## What is needed
Reproduce the stretch of the material from the line containing "G62143ZI (323, 1291)" through the line containing "video… (177, 314)", both lines included, with every line unchanged.

## The input
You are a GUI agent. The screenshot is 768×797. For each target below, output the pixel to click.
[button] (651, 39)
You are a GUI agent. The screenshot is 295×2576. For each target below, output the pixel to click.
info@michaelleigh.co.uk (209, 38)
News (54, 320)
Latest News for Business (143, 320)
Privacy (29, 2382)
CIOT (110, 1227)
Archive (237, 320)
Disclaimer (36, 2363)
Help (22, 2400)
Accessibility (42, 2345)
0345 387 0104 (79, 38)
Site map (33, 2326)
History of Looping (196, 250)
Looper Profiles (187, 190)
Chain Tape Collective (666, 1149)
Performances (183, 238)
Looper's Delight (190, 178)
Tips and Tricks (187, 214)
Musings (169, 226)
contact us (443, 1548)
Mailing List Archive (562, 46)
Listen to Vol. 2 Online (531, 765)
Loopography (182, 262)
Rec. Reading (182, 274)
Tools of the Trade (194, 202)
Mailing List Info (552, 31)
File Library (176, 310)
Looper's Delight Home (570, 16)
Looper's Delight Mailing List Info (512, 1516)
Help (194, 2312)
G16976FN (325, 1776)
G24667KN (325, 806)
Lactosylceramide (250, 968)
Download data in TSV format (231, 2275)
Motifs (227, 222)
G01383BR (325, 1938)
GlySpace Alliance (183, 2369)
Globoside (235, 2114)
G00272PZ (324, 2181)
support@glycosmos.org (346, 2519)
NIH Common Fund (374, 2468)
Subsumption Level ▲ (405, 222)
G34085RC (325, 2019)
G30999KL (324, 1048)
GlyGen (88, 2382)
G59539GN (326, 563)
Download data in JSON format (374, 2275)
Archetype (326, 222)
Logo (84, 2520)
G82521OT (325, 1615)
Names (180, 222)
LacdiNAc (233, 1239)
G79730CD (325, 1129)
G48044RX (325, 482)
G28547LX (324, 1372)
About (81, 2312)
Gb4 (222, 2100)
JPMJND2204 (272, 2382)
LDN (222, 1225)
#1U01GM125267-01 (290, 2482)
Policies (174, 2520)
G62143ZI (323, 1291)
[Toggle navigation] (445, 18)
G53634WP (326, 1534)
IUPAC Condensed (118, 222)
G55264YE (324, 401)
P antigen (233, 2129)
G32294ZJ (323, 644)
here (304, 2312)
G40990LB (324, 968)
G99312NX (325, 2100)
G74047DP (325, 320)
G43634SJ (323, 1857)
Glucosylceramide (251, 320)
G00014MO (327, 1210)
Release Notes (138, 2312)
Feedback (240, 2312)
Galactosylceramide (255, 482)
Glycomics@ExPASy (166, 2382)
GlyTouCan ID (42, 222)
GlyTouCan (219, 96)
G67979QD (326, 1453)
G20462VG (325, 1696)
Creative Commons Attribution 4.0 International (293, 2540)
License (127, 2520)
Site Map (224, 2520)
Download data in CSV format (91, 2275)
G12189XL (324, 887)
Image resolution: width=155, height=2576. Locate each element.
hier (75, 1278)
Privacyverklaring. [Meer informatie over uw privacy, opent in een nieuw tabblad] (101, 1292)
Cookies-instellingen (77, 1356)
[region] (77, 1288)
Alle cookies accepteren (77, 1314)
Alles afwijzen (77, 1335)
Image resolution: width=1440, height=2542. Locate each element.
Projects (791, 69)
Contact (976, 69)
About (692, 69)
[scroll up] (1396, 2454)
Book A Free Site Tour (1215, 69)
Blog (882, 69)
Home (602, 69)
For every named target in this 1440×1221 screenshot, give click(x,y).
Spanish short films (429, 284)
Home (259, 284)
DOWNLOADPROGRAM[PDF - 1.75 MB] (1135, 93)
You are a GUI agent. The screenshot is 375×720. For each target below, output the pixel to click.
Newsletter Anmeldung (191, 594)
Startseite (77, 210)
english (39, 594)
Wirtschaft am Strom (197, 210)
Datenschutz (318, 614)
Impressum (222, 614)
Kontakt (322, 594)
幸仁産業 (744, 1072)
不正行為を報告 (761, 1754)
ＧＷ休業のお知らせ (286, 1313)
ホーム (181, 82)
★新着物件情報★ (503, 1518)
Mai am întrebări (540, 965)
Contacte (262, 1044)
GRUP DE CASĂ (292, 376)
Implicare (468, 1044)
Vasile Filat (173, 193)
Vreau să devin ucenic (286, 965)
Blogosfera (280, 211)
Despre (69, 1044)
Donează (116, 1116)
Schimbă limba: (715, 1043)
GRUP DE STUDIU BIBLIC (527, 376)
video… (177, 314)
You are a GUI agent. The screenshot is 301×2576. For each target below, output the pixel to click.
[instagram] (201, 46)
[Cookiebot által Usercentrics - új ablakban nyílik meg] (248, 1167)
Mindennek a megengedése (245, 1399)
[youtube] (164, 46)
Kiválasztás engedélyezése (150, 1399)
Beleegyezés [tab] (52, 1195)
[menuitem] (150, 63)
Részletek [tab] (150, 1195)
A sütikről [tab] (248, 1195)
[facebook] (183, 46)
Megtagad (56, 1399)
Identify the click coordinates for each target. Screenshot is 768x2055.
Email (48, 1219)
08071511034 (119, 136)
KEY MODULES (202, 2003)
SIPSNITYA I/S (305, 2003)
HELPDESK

## Response to the exercise
G62143ZI (323, 1291)
[Toggle navigation] (445, 18)
G53634WP (326, 1534)
IUPAC Condensed (118, 222)
G55264YE (324, 401)
P antigen (233, 2129)
G32294ZJ (323, 644)
here (304, 2312)
G40990LB (324, 968)
G99312NX (325, 2100)
G74047DP (325, 320)
G43634SJ (323, 1857)
Glucosylceramide (251, 320)
G00014MO (327, 1210)
Release Notes (138, 2312)
Feedback (240, 2312)
Galactosylceramide (255, 482)
Glycomics@ExPASy (166, 2382)
GlyTouCan ID (42, 222)
GlyTouCan (219, 96)
G67979QD (326, 1453)
G20462VG (325, 1696)
Creative Commons Attribution 4.0 International (293, 2540)
License (127, 2520)
Site Map (224, 2520)
Download data in CSV format (91, 2275)
G12189XL (324, 887)
Image resolution: width=155, height=2576. Locate each element.
hier (75, 1278)
Privacyverklaring. [Meer informatie over uw privacy, opent in een nieuw tabblad] (101, 1292)
Cookies-instellingen (77, 1356)
[region] (77, 1288)
Alle cookies accepteren (77, 1314)
Alles afwijzen (77, 1335)
Image resolution: width=1440, height=2542. Locate each element.
Projects (791, 69)
Contact (976, 69)
About (692, 69)
[scroll up] (1396, 2454)
Book A Free Site Tour (1215, 69)
Blog (882, 69)
Home (602, 69)
For every named target in this 1440×1221 screenshot, give click(x,y).
Spanish short films (429, 284)
Home (259, 284)
DOWNLOADPROGRAM[PDF - 1.75 MB] (1135, 93)
You are a GUI agent. The screenshot is 375×720. For each target below, output the pixel to click.
Newsletter Anmeldung (191, 594)
Startseite (77, 210)
english (39, 594)
Wirtschaft am Strom (197, 210)
Datenschutz (318, 614)
Impressum (222, 614)
Kontakt (322, 594)
幸仁産業 (744, 1072)
不正行為を報告 (761, 1754)
ＧＷ休業のお知らせ (286, 1313)
ホーム (181, 82)
★新着物件情報★ (503, 1518)
Mai am întrebări (540, 965)
Contacte (262, 1044)
GRUP DE CASĂ (292, 376)
Implicare (468, 1044)
Vasile Filat (173, 193)
Vreau să devin ucenic (286, 965)
Blogosfera (280, 211)
Despre (69, 1044)
Donează (116, 1116)
Schimbă limba: (715, 1043)
GRUP DE STUDIU BIBLIC (527, 376)
video… (177, 314)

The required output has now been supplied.